Biden and Trump to face tests in Michigan’s primaries
US elections: This face-off could inform a Nov rematch
While Joe Biden and Donald Trump are marching toward their respective presidential nominations, Michigan’s primary on Tuesday could reveal significant political perils for both of them.
Trump, despite his undoubted dominance of the Republican contests this year, is facing a bloc of stubbornly persistent GOP voters who favour his lone remaining rival, former
UN Ambassador Nikki Haley, and who are sceptical at best about the former president’s prospects in a rematch against Biden.
As for the incumbent president, Biden is confronting perhaps his most potent electoral obstacle yet: an energized movement of disillusioned
voters upset with his handling of the war in Gaza and a relationship with Israeli Prime Minister Benjamin Netanyahu that
critics say has been too supportive.

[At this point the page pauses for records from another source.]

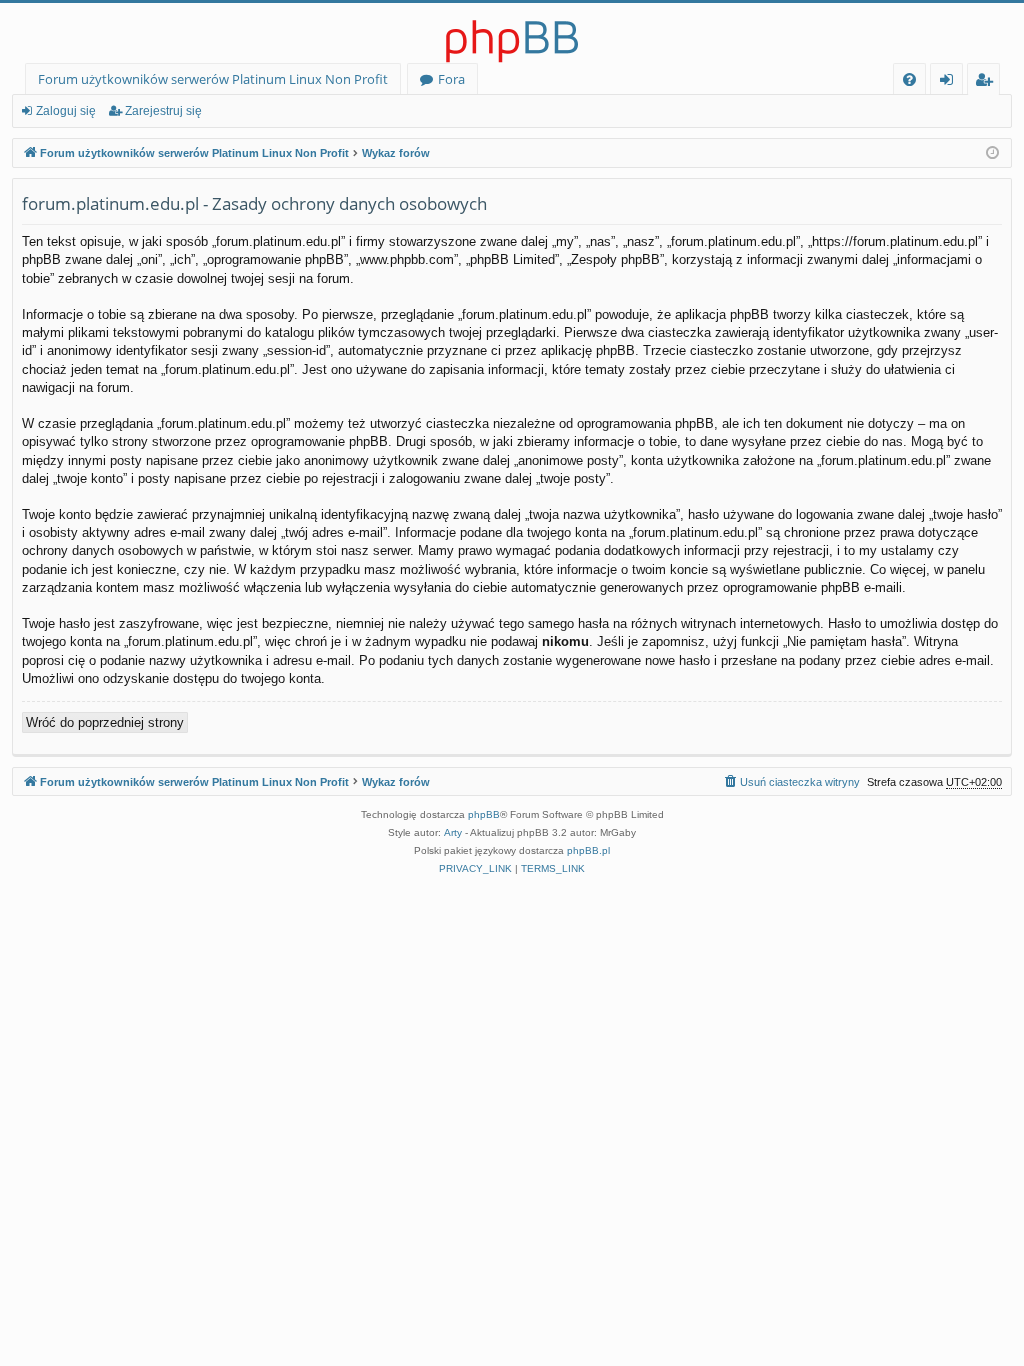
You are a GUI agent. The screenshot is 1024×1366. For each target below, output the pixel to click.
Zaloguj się (66, 111)
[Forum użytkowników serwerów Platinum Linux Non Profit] (512, 33)
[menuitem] (909, 79)
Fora (451, 79)
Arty (453, 832)
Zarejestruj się (163, 111)
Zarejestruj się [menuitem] (988, 82)
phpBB (484, 814)
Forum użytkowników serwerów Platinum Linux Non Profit (213, 79)
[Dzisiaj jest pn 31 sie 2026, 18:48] (992, 153)
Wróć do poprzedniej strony (105, 722)
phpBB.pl (588, 850)
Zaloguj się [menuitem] (950, 82)
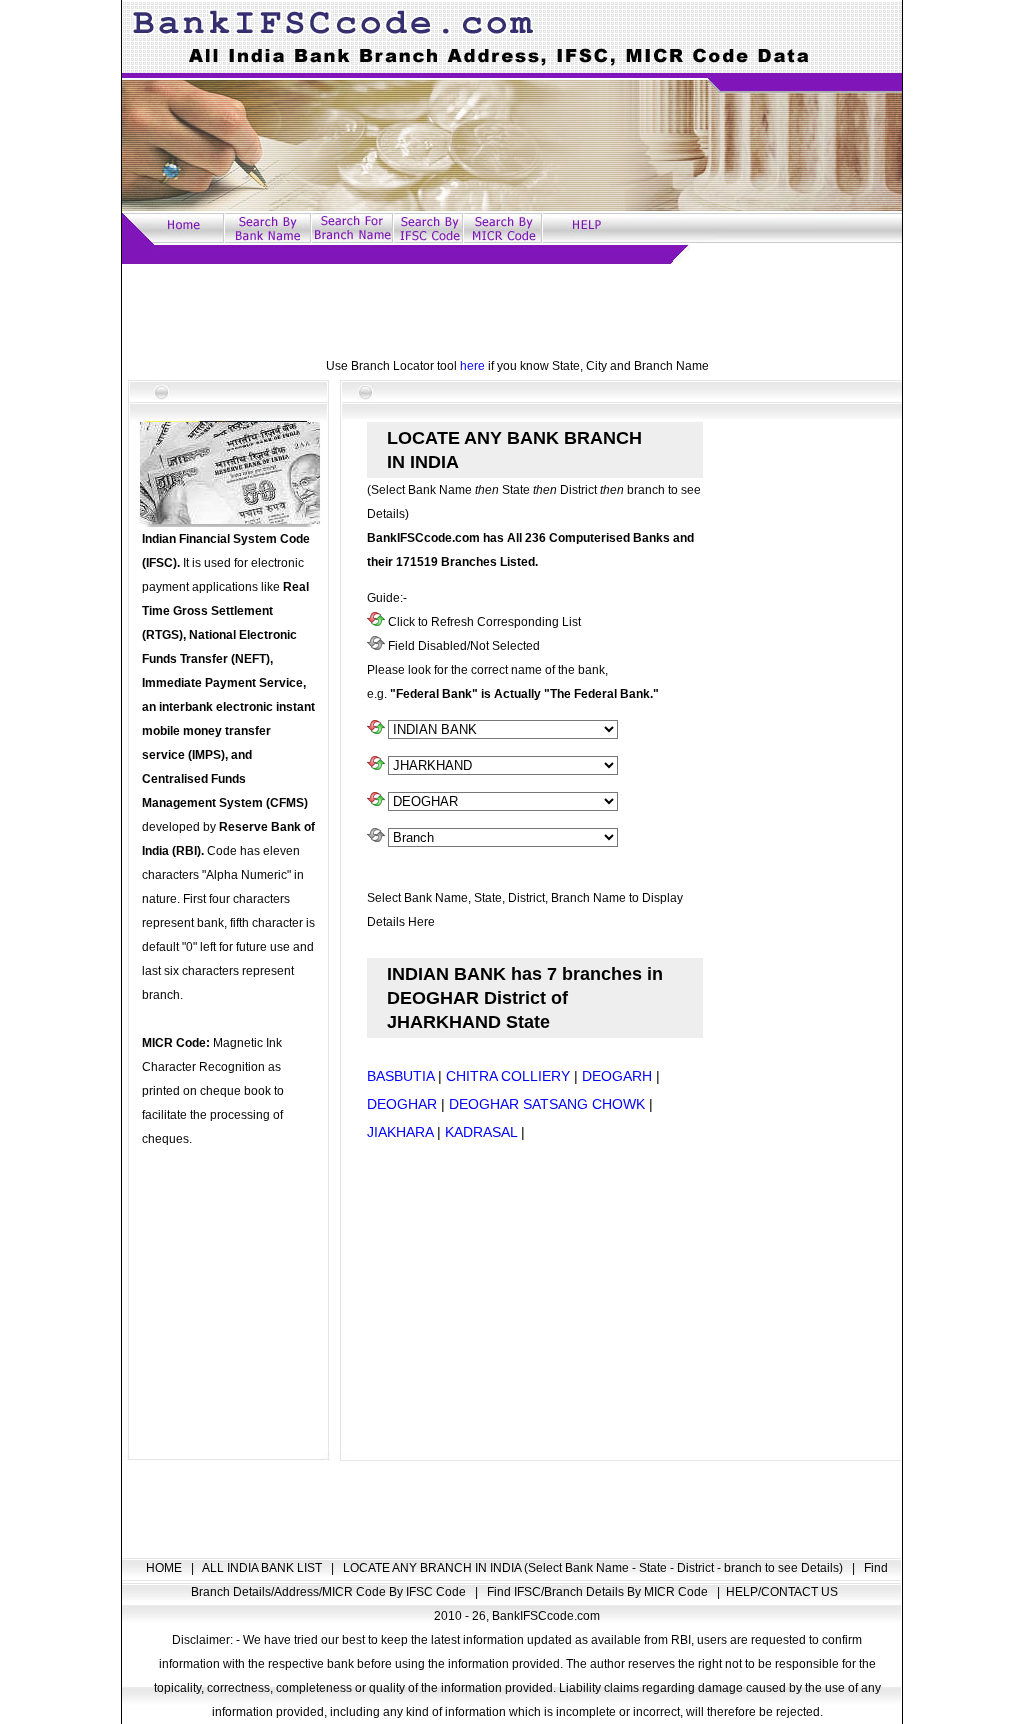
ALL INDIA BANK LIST (263, 1568)
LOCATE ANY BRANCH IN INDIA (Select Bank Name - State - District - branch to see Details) (594, 1568)
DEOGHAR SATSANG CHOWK (547, 1104)
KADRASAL (481, 1132)
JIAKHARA (400, 1132)
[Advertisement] (512, 309)
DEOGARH (617, 1076)
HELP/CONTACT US (782, 1592)
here (472, 366)
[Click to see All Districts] (376, 802)
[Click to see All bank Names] (376, 730)
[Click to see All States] (376, 766)
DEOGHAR (402, 1104)
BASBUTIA (400, 1076)
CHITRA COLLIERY (508, 1076)
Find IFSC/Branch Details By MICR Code (599, 1592)
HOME (165, 1568)
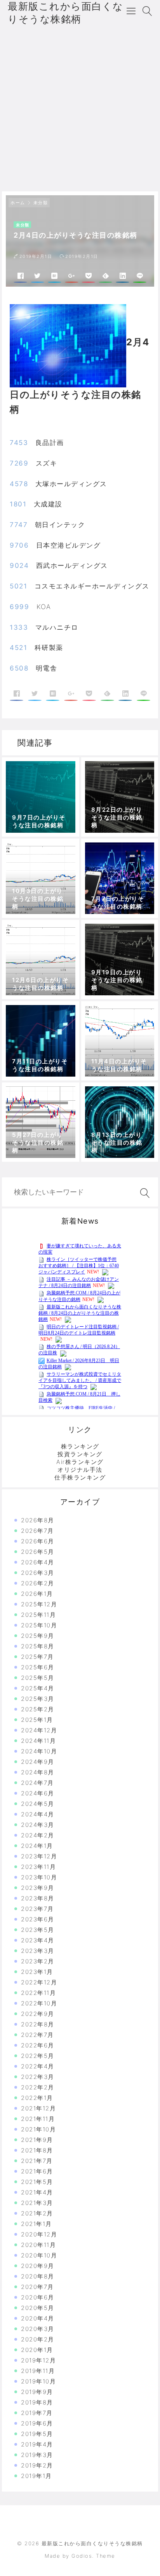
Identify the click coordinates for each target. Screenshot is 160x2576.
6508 (19, 668)
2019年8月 (37, 2402)
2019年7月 (37, 2413)
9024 (19, 565)
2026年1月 (37, 1593)
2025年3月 (37, 1698)
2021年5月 (37, 2181)
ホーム (17, 202)
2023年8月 (37, 1898)
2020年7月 (37, 2287)
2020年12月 (39, 2234)
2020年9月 (37, 2266)
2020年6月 (37, 2297)
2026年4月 (37, 1562)
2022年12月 (39, 1982)
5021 (18, 586)
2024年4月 (37, 1814)
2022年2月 (37, 2087)
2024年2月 (37, 1835)
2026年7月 (37, 1530)
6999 (19, 607)
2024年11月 (38, 1740)
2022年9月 (37, 2013)
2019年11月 (38, 2371)
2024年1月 (37, 1845)
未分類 (40, 202)
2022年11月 (38, 1992)
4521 (18, 647)
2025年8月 (37, 1646)
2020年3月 (37, 2329)
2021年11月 (38, 2118)
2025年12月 (39, 1604)
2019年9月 (37, 2392)
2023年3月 (37, 1950)
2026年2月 (37, 1583)
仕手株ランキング (80, 1477)
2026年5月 (37, 1551)
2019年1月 (36, 2476)
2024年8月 (37, 1772)
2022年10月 (39, 2003)
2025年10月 (39, 1625)
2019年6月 (37, 2423)
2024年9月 (37, 1761)
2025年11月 (38, 1614)
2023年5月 (37, 1929)
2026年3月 (37, 1572)
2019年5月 (37, 2434)
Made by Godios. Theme (80, 2556)
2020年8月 (37, 2276)
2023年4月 (37, 1940)
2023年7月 (37, 1908)
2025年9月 (37, 1635)
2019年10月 (38, 2381)
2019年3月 (37, 2455)
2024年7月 (37, 1782)
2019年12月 (38, 2360)
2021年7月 (37, 2160)
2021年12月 (38, 2108)
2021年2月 (37, 2213)
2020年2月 (37, 2339)
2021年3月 (37, 2202)
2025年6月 (37, 1667)
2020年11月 (38, 2245)
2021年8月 (37, 2150)
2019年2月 (37, 2465)
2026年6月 (37, 1541)
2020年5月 (37, 2308)
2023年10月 (39, 1877)
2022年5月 (37, 2055)
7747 (19, 525)
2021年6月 (37, 2171)
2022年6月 (37, 2045)
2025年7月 (37, 1656)
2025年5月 (37, 1677)
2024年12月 (39, 1730)
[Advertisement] (80, 107)
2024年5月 (37, 1803)
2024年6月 (37, 1793)
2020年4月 (37, 2318)
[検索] (143, 1193)
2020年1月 (37, 2350)
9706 (19, 545)
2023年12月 (39, 1856)
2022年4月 (37, 2066)
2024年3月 (37, 1824)
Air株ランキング (80, 1462)
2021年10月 (38, 2129)
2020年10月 (39, 2255)
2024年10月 (39, 1751)
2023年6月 (37, 1919)
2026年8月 (37, 1520)
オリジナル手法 (80, 1469)
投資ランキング (80, 1454)
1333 (19, 627)
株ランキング (80, 1446)
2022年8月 (37, 2024)
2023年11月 (38, 1866)
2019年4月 (37, 2444)
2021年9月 (37, 2139)
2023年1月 (37, 1971)
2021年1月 (36, 2224)
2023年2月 (37, 1961)
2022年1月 (37, 2097)
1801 (18, 504)
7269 (19, 463)
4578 (19, 484)
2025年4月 (37, 1688)
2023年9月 (37, 1887)
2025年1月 (37, 1719)
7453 (19, 443)
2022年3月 (37, 2076)
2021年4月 (37, 2192)
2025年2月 (37, 1709)
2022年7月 (37, 2034)
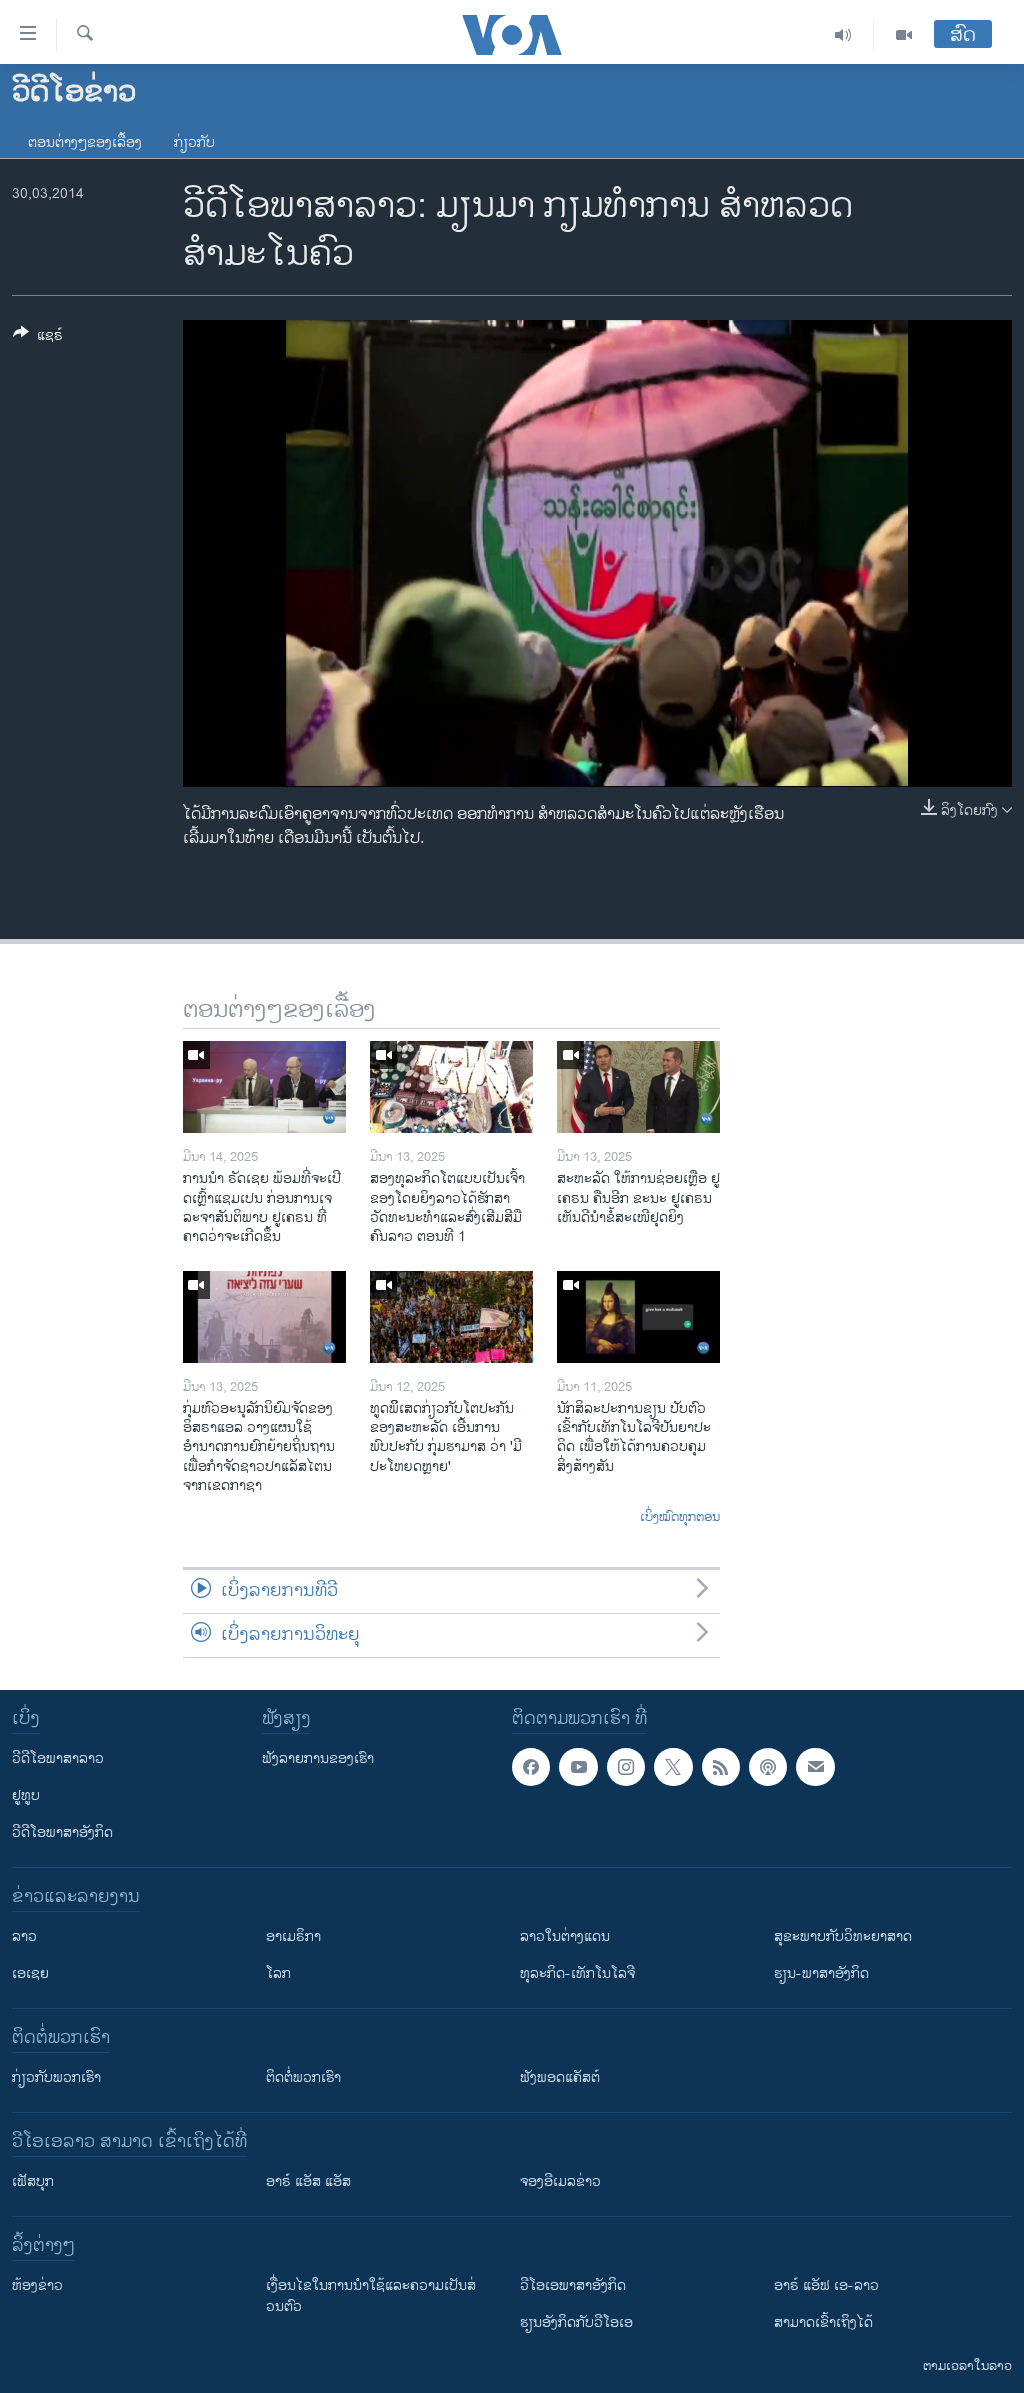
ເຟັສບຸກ (33, 2181)
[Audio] (843, 35)
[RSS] (721, 1767)
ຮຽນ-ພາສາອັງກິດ (821, 1973)
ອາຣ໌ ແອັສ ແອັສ (308, 2181)
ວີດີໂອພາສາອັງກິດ (62, 1832)
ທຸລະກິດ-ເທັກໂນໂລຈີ (577, 1973)
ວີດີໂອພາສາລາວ (58, 1758)
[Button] (38, 338)
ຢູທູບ (26, 1795)
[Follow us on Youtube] (578, 1767)
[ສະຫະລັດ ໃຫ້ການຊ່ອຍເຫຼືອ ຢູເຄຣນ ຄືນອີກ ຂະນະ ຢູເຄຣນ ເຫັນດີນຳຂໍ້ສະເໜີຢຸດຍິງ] (638, 1087)
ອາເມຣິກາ (293, 1936)
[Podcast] (768, 1767)
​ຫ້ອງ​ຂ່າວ (37, 2285)
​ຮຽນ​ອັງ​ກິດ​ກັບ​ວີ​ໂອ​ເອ (576, 2322)
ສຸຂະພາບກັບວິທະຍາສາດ (843, 1936)
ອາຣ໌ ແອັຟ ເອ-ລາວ (826, 2285)
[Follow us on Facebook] (531, 1767)
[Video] (904, 35)
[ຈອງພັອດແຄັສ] (815, 1767)
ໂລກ (278, 1973)
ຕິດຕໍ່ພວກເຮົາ (303, 2077)
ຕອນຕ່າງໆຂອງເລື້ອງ (85, 142)
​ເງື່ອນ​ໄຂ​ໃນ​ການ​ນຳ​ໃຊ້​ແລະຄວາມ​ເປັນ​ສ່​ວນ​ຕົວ (371, 2296)
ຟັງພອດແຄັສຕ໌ (560, 2077)
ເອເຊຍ (30, 1973)
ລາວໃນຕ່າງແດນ (565, 1936)
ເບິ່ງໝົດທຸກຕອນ (680, 1518)
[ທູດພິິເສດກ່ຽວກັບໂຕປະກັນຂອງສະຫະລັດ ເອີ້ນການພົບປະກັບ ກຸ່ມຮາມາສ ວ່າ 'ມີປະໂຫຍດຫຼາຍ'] (451, 1317)
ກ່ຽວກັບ (194, 142)
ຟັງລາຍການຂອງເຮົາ (318, 1758)
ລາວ (24, 1936)
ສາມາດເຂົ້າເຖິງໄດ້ (823, 2322)
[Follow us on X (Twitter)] (673, 1767)
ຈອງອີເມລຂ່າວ (560, 2181)
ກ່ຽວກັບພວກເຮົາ (56, 2077)
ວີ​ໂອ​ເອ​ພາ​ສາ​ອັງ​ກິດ (573, 2285)
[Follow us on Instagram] (626, 1767)
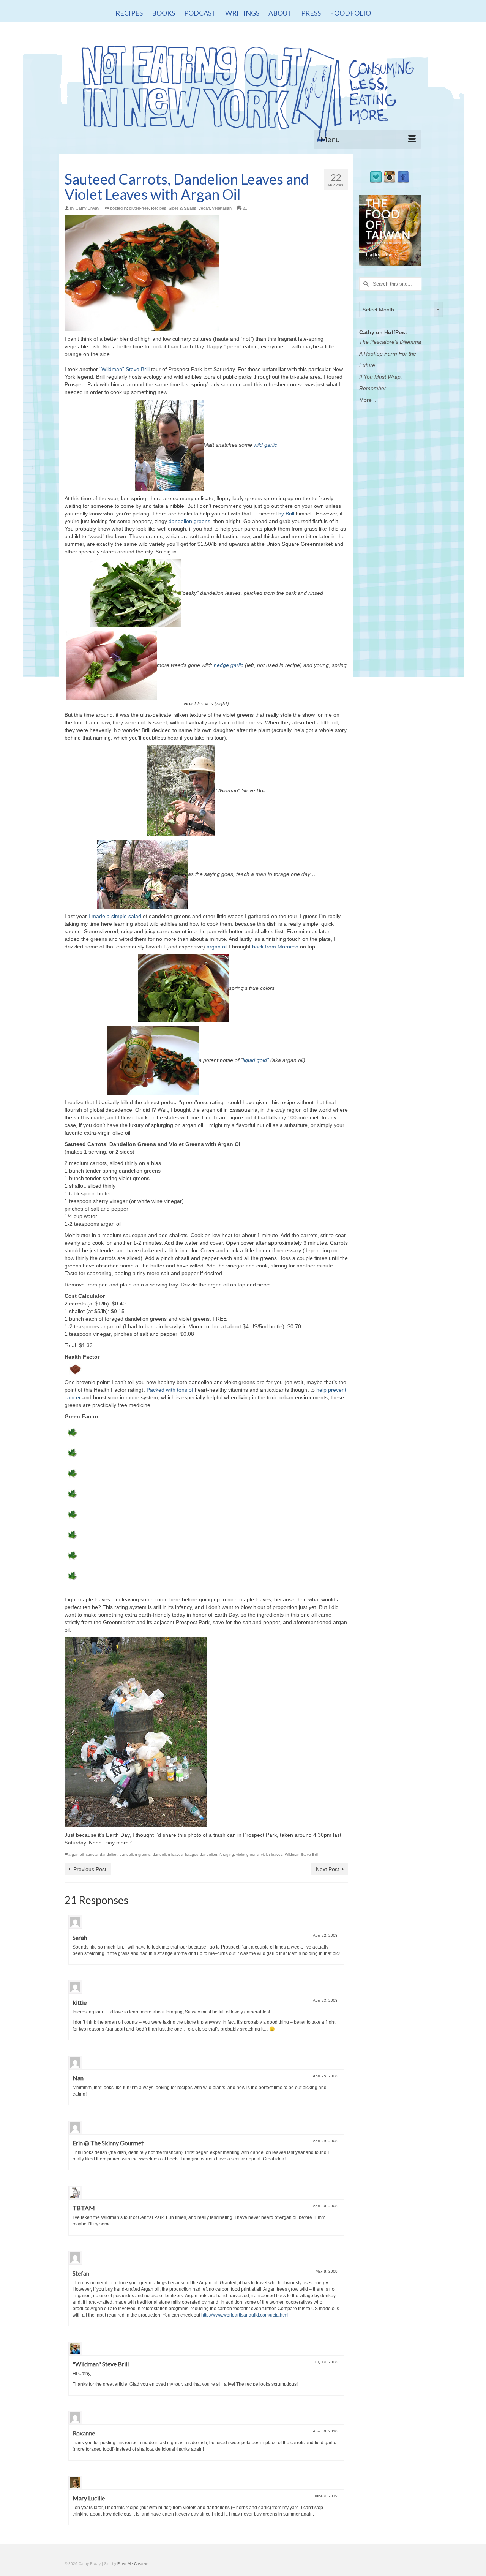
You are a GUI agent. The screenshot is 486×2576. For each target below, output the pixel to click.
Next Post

Those dynamics will be put to the test in Michigan, the last major primary state before Super Tuesday and a critical swing state in November’s general election.
Even if they post dominant victories as expected on Tuesday, both campaigns will be looking at the margins for signs of weakness in a state that went for Biden by just 3 percentage points last time.
Biden said in a local Michigan radio interview on Monday that it would be “one of the five states” that would determine the winner in November.
Michigan has the largest concentration of Arab Americans in the nation, and more than 310,000 residents are of Middle Eastern or North African ancestry.
Nearly half of Dearborn’s roughly 110,000 residents claim Arab ancestry.
It has become the epicentre of Democratic discontent with the White House’s actions in the Israel-Hamas war, now nearly five months old, following Hamas’ deadly October 7 attack and kidnapping of more than 200 hostages.